Uwielbiam te mini pączki, paczuszki, pączusie…Mieszam przez kilka minut kilka składników i zaraz na stole pojawia się rozkoszny karnawałowy deser. Idealny dla niespodziewanych gości, kiedy dopadnie nas chętka na coś słodkiego albo na zwykły i niezwykły deser. Pączuszki te są mięciutkie, puchate i pachnące!
Najczęściej posypuję je cukrem pudrem, ale tym razem obtoczyłam mini pączusie w cytrynowym lukrze. Częstujcie się kęsami rozkoszy, są jeszcze ciepłe!
ok. 20 malutkich pączków
2 serki waniliowe – 280 g ( używam Rolmlecz)
250 g mąki pszennej tortowej
2 średnie jajka z wolnego wybiegu
1 łyżka rumu
2 płaskie łyżeczki proszku do pieczenia bio
szczypta soli
do smażenia olej roślinny – u mnie arachidowy ok. 1 litr
Lukier z sokiem cytrynowym lub cukier puder do obtoczenia
Wszystkie składniki powinny być w temperaturze pokojowej.

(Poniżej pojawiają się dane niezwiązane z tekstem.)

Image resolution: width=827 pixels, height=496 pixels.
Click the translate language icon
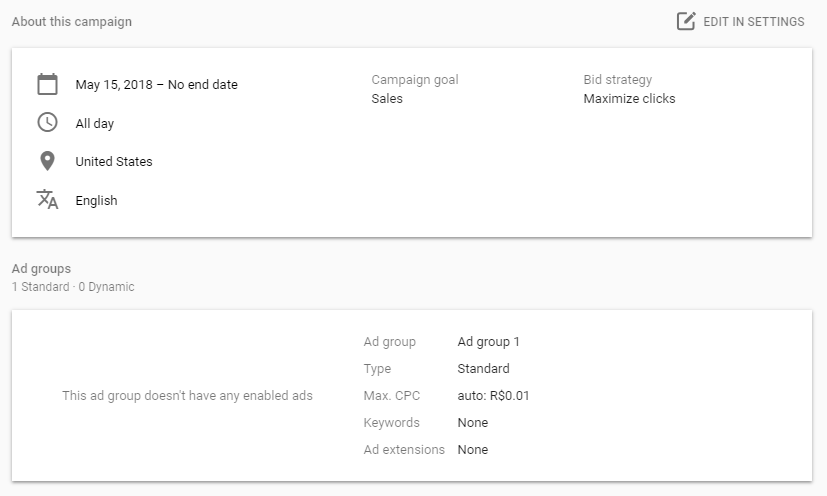[x=47, y=199]
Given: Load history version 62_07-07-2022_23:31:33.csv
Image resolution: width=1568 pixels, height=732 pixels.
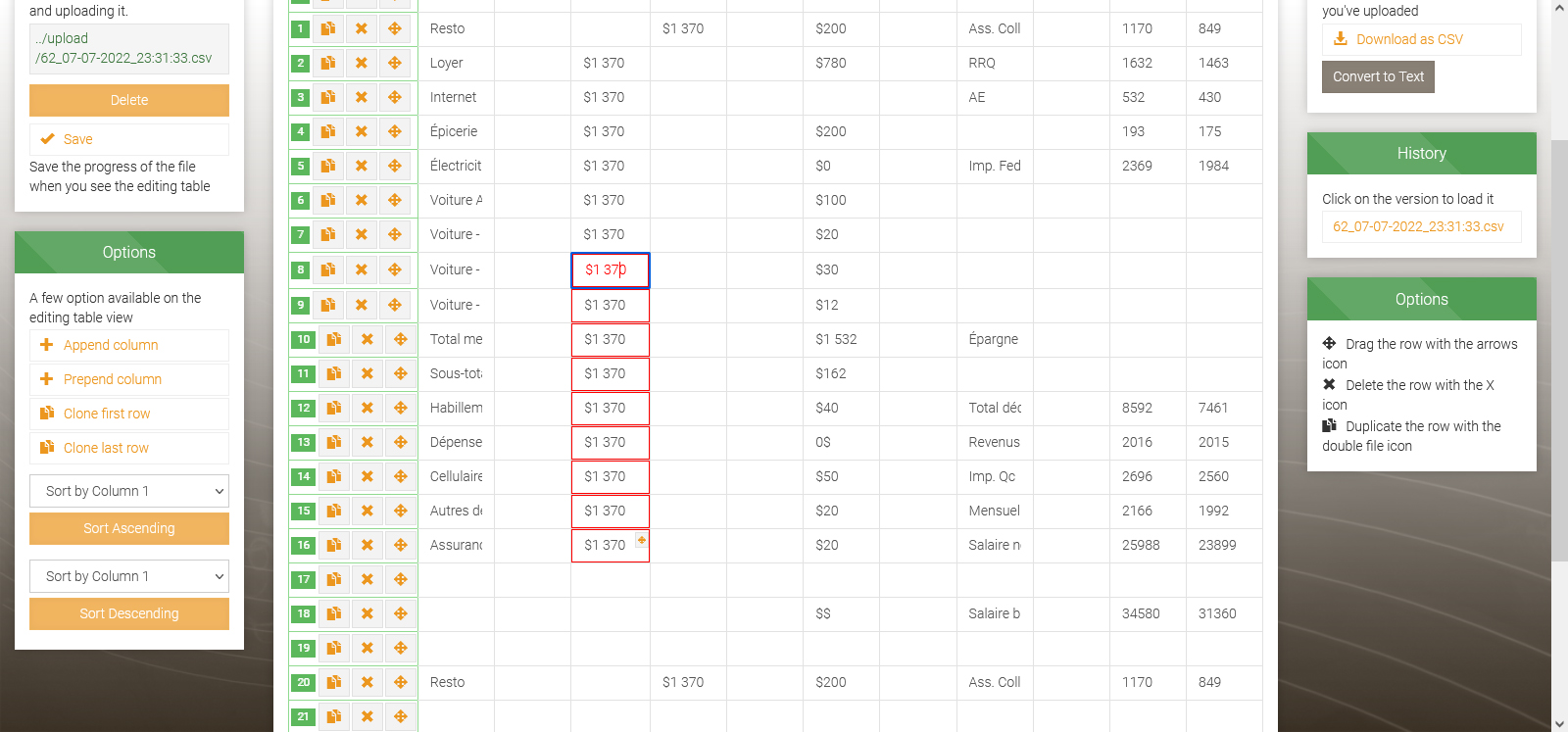Looking at the screenshot, I should coord(1418,226).
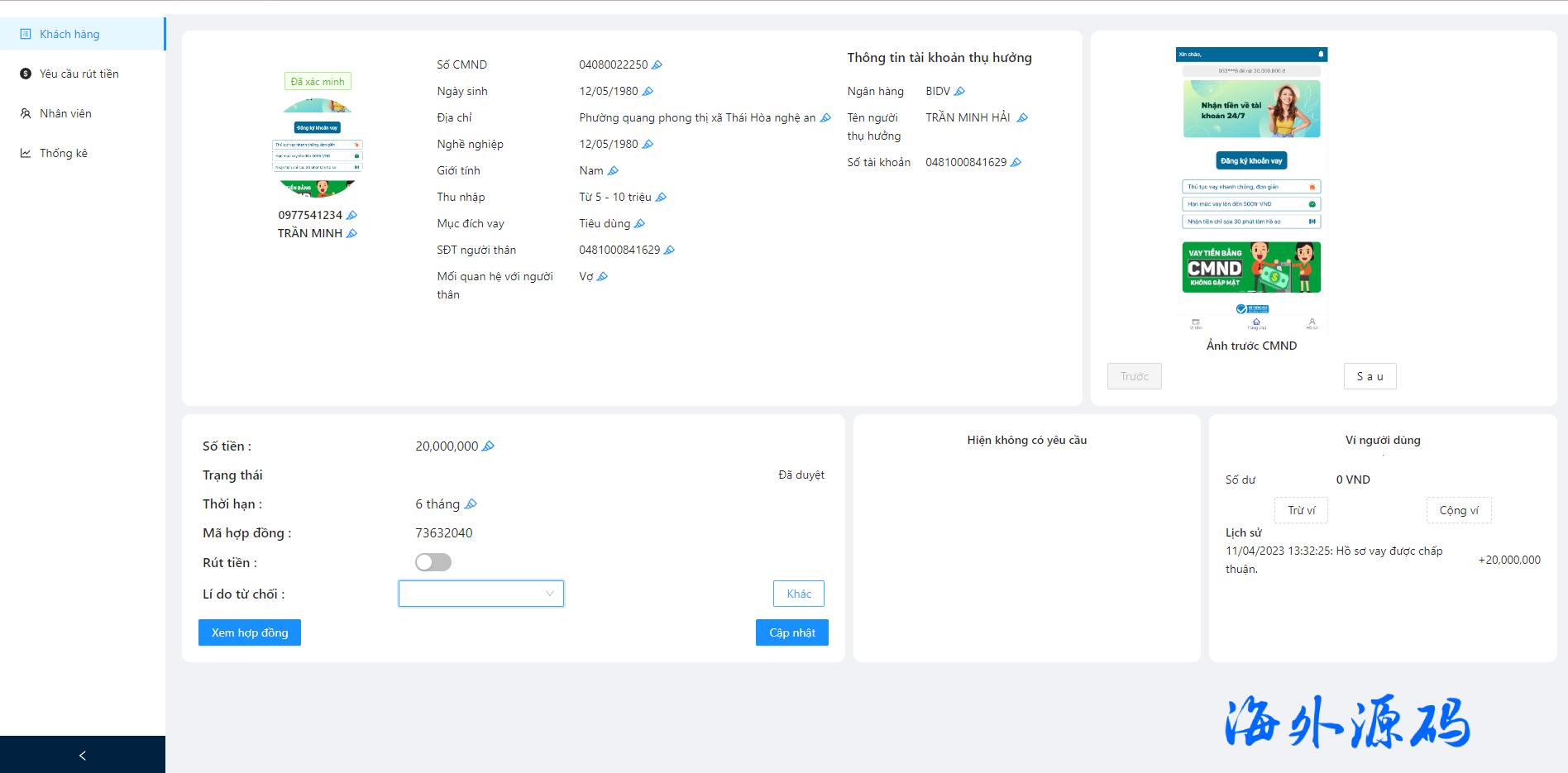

Do miski wsypuję mąkę, sól i proszek do pieczenia. Mieszam łyżką, dodaję jajka, rum i serki waniliowe. Wszystkie składniki dokładnie mieszam łyżką na jednolitą masę. Ciasto jest gęste i klejące.
Na kuchni stawiam szeroki garnek, aby usmażyć jednocześnie wszystkie pączki, wlewam olej i ustawiam średnią moc palnika. Sprawdzam kiedy ojej będzie wystarczająco gorący, wrzucając odrobinę ciasta.
Łyżką nabieram luźne ciasto wielkości orzecha włoskiego i wrzucam na olej. Pączki będą miały niedoskonałe kształty, ale podczas smażenia będą się obracały w tłuszczu i nabiorą okrągłości. Można je także formować w dłoniach natłuszczonych olejem.
Należy kontrolować stopień nagrzania oleju, aby pączki nie paliły się, tylko smażyły na złoty kolor.
Powinny wolno się rumienić i same obracać w oleju. Kiedy pączki będą złociste – smażą się około 6 minut, wyjmuję je na papierowy ręcznik za pomocą łyżki cedzakowej. Układam wszystkie na talerzu, posypuję pudrem lub obtaczam w lukrze.